--- Task prompt ---
Here are some entries; quote each one exactly.

--- Data supplied ---

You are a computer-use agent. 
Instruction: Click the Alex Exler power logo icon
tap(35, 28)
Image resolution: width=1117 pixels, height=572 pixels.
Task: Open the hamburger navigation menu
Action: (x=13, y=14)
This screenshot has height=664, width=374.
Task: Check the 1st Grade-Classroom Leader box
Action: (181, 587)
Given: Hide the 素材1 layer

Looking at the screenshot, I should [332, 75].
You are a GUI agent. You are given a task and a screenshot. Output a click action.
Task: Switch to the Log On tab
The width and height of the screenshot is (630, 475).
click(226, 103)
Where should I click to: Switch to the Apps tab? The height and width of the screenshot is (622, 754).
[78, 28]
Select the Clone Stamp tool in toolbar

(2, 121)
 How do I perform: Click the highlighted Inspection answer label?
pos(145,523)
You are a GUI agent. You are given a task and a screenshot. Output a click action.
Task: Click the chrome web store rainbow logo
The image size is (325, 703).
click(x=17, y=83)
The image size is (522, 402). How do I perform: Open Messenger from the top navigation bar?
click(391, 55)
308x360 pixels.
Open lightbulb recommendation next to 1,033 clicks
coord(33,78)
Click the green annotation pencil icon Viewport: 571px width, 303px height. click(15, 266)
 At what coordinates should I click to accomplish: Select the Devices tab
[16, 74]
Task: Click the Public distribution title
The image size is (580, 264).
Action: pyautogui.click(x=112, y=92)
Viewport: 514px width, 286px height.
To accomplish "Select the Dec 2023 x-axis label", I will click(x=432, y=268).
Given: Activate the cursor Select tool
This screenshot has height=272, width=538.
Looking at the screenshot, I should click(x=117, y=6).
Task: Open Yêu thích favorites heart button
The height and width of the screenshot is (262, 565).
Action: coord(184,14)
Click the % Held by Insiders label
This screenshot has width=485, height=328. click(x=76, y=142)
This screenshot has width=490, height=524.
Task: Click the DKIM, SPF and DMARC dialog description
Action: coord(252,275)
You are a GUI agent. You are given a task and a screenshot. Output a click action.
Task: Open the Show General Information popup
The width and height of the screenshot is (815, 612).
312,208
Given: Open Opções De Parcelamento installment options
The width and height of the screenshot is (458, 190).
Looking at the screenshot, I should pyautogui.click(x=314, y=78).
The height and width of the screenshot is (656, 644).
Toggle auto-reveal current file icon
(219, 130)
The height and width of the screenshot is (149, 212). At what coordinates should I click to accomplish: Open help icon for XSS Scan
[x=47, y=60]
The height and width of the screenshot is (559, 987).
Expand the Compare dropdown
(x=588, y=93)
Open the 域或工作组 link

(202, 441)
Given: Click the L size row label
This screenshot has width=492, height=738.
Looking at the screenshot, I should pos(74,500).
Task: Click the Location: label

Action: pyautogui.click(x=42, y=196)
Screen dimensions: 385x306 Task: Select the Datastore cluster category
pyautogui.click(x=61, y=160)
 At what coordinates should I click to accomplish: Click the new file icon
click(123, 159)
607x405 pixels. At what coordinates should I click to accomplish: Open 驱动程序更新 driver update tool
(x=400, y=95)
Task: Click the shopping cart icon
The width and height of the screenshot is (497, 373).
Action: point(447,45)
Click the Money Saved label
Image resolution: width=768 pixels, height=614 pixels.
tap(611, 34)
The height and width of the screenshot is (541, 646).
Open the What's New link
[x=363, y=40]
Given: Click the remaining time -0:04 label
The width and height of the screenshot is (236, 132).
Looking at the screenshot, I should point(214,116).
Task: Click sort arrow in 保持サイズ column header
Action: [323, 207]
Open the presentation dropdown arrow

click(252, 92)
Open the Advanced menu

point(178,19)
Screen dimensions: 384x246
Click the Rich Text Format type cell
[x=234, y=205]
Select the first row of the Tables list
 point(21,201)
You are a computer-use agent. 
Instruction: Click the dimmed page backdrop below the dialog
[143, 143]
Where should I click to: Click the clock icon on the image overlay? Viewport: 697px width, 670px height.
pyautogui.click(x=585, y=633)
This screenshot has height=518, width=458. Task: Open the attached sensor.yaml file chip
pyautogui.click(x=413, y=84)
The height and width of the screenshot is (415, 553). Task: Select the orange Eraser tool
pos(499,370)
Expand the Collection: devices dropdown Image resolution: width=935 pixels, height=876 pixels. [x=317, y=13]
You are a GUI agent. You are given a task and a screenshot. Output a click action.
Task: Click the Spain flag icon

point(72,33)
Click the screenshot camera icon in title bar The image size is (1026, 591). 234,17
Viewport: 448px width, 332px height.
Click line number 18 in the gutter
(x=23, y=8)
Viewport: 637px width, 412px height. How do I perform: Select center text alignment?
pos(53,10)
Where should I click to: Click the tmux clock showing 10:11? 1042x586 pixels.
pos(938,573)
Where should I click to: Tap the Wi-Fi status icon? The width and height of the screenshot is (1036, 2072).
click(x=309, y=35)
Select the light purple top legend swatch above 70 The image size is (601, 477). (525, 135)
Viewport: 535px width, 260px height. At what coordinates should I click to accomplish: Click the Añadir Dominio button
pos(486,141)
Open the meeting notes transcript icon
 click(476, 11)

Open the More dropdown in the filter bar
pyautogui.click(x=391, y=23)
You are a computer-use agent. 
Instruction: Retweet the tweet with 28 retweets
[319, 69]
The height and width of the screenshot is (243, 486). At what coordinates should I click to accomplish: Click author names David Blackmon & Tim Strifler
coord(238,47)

--- Your response ---
You are a computer-use agent. 
Instruction: Click the Alex Exler power logo icon
tap(35, 28)
Image resolution: width=1117 pixels, height=572 pixels.
Task: Open the hamburger navigation menu
Action: (x=13, y=14)
This screenshot has height=664, width=374.
Task: Check the 1st Grade-Classroom Leader box
Action: (181, 587)
Given: Hide the 素材1 layer

Looking at the screenshot, I should [332, 75].
You are a GUI agent. You are given a task and a screenshot. Output a click action.
Task: Switch to the Log On tab
The width and height of the screenshot is (630, 475).
click(226, 103)
Where should I click to: Switch to the Apps tab? The height and width of the screenshot is (622, 754).
[78, 28]
Select the Clone Stamp tool in toolbar

(2, 121)
 How do I perform: Click the highlighted Inspection answer label?
pos(145,523)
You are a GUI agent. You are given a task and a screenshot. Output a click action.
Task: Click the chrome web store rainbow logo
The image size is (325, 703).
click(x=17, y=83)
The image size is (522, 402). How do I perform: Open Messenger from the top navigation bar?
click(391, 55)
308x360 pixels.
Open lightbulb recommendation next to 1,033 clicks
coord(33,78)
Click the green annotation pencil icon Viewport: 571px width, 303px height. click(15, 266)
 At what coordinates should I click to accomplish: Select the Devices tab
[16, 74]
Task: Click the Public distribution title
The image size is (580, 264).
Action: pyautogui.click(x=112, y=92)
Viewport: 514px width, 286px height.
To accomplish "Select the Dec 2023 x-axis label", I will click(x=432, y=268).
Given: Activate the cursor Select tool
This screenshot has height=272, width=538.
Looking at the screenshot, I should click(x=117, y=6).
Task: Open Yêu thích favorites heart button
The height and width of the screenshot is (262, 565).
Action: coord(184,14)
Click the % Held by Insiders label
This screenshot has width=485, height=328. click(x=76, y=142)
This screenshot has width=490, height=524.
Task: Click the DKIM, SPF and DMARC dialog description
Action: coord(252,275)
You are a GUI agent. You are given a task and a screenshot. Output a click action.
Task: Open the Show General Information popup
The width and height of the screenshot is (815, 612).
312,208
Given: Open Opções De Parcelamento installment options
The width and height of the screenshot is (458, 190).
Looking at the screenshot, I should pyautogui.click(x=314, y=78).
The height and width of the screenshot is (656, 644).
Toggle auto-reveal current file icon
(219, 130)
The height and width of the screenshot is (149, 212). At what coordinates should I click to accomplish: Open help icon for XSS Scan
[x=47, y=60]
The height and width of the screenshot is (559, 987).
Expand the Compare dropdown
(x=588, y=93)
Open the 域或工作组 link

(202, 441)
Given: Click the L size row label
This screenshot has width=492, height=738.
Looking at the screenshot, I should pos(74,500).
Task: Click the Location: label

Action: pyautogui.click(x=42, y=196)
Screen dimensions: 385x306 Task: Select the Datastore cluster category
pyautogui.click(x=61, y=160)
 At what coordinates should I click to accomplish: Click the new file icon
click(123, 159)
607x405 pixels. At what coordinates should I click to accomplish: Open 驱动程序更新 driver update tool
(x=400, y=95)
Task: Click the shopping cart icon
The width and height of the screenshot is (497, 373).
Action: point(447,45)
Click the Money Saved label
Image resolution: width=768 pixels, height=614 pixels.
tap(611, 34)
The height and width of the screenshot is (541, 646).
Open the What's New link
[x=363, y=40]
Given: Click the remaining time -0:04 label
The width and height of the screenshot is (236, 132).
Looking at the screenshot, I should point(214,116).
Task: Click sort arrow in 保持サイズ column header
Action: [323, 207]
Open the presentation dropdown arrow

click(252, 92)
Open the Advanced menu

point(178,19)
Screen dimensions: 384x246
Click the Rich Text Format type cell
[x=234, y=205]
Select the first row of the Tables list
 point(21,201)
You are a computer-use agent. 
Instruction: Click the dimmed page backdrop below the dialog
[143, 143]
Where should I click to: Click the clock icon on the image overlay? Viewport: 697px width, 670px height.
pyautogui.click(x=585, y=633)
This screenshot has height=518, width=458. Task: Open the attached sensor.yaml file chip
pyautogui.click(x=413, y=84)
The height and width of the screenshot is (415, 553). Task: Select the orange Eraser tool
pos(499,370)
Expand the Collection: devices dropdown Image resolution: width=935 pixels, height=876 pixels. [x=317, y=13]
You are a GUI agent. You are given a task and a screenshot. Output a click action.
Task: Click the Spain flag icon

point(72,33)
Click the screenshot camera icon in title bar The image size is (1026, 591). 234,17
Viewport: 448px width, 332px height.
Click line number 18 in the gutter
(x=23, y=8)
Viewport: 637px width, 412px height. How do I perform: Select center text alignment?
pos(53,10)
Where should I click to: Click the tmux clock showing 10:11? 1042x586 pixels.
pos(938,573)
Where should I click to: Tap the Wi-Fi status icon? The width and height of the screenshot is (1036, 2072).
click(x=309, y=35)
Select the light purple top legend swatch above 70 The image size is (601, 477). (525, 135)
Viewport: 535px width, 260px height. At what coordinates should I click to accomplish: Click the Añadir Dominio button
pos(486,141)
Open the meeting notes transcript icon
 click(476, 11)

Open the More dropdown in the filter bar
pyautogui.click(x=391, y=23)
You are a computer-use agent. 
Instruction: Retweet the tweet with 28 retweets
[319, 69]
The height and width of the screenshot is (243, 486). At what coordinates should I click to accomplish: Click author names David Blackmon & Tim Strifler
coord(238,47)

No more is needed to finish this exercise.